Top of Data to use
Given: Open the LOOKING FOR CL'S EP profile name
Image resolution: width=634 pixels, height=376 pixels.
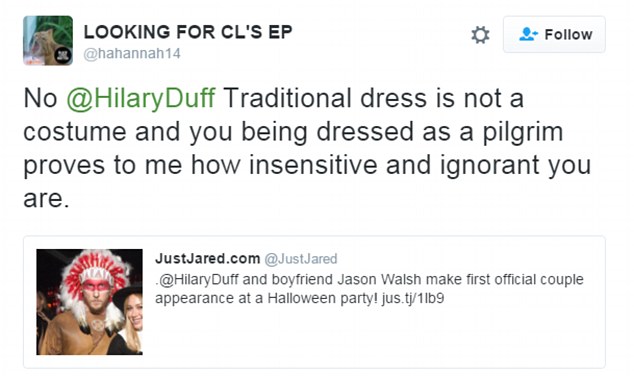Looking at the screenshot, I should pyautogui.click(x=188, y=32).
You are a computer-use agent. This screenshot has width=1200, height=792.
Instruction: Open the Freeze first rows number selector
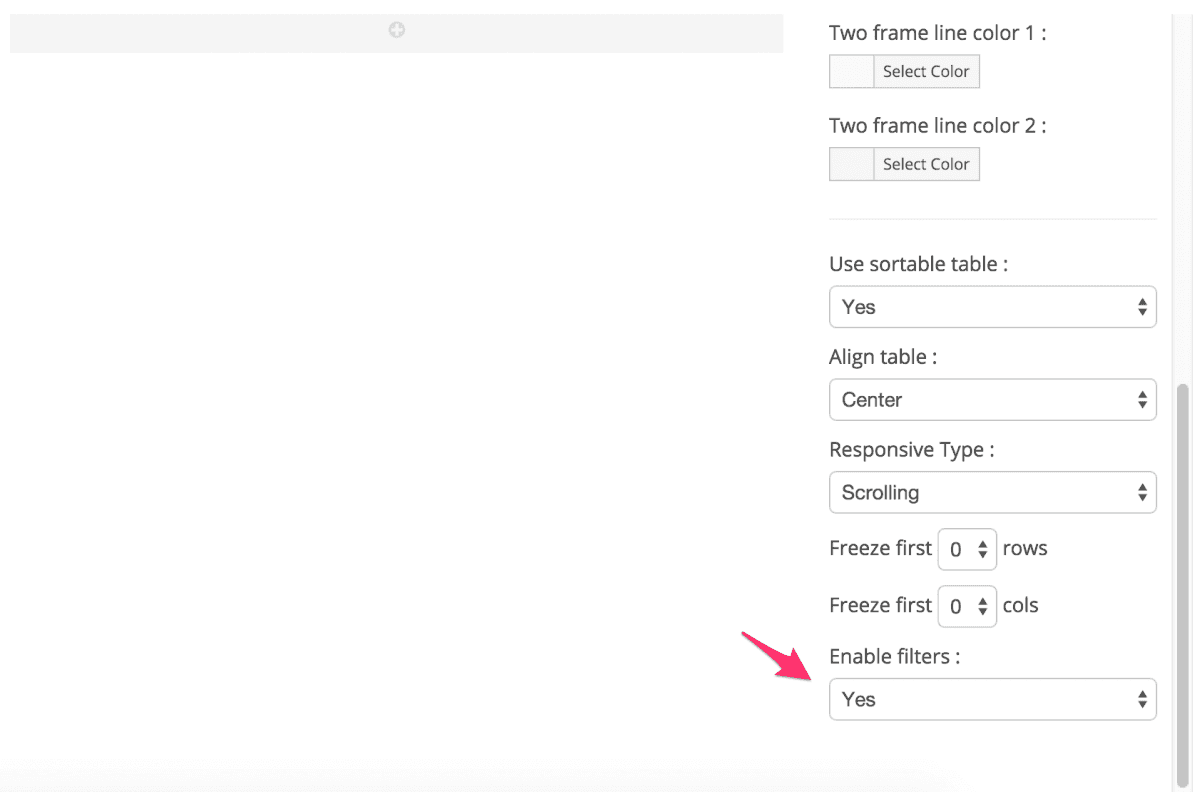(x=967, y=549)
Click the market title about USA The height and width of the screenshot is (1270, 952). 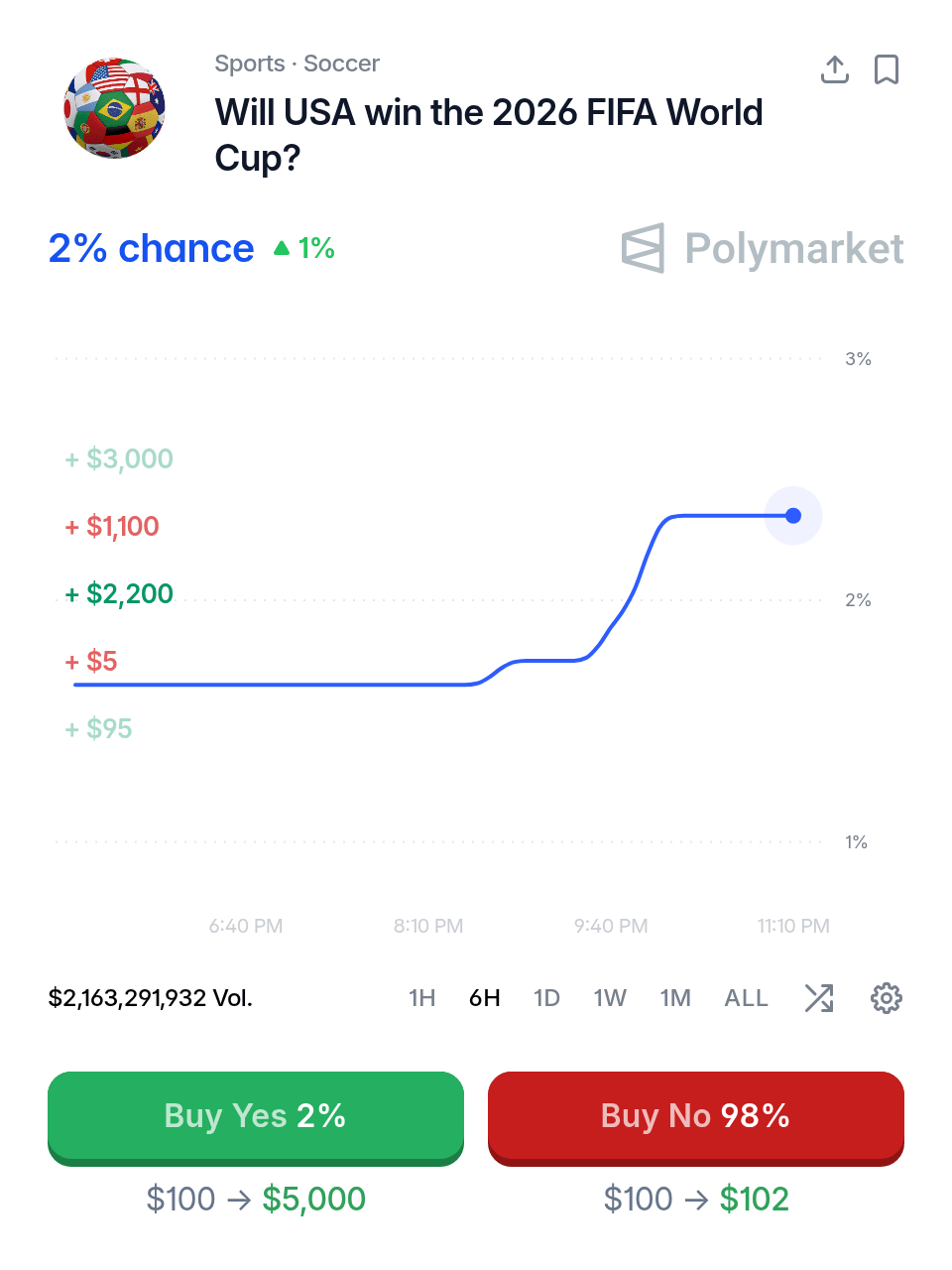tap(489, 135)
Bottom of Data to use
**Work instruction:**
When you transcribe the entries above, begin at their first line, end with the line containing "You are a computer-use", and copy each line exactly without any picture.

**Worked solution:**
Given: Open the LOOKING FOR CL'S EP profile name
Image resolution: width=634 pixels, height=376 pixels.
Looking at the screenshot, I should pyautogui.click(x=188, y=32).
You are a computer-use agent. This screenshot has width=1200, height=792.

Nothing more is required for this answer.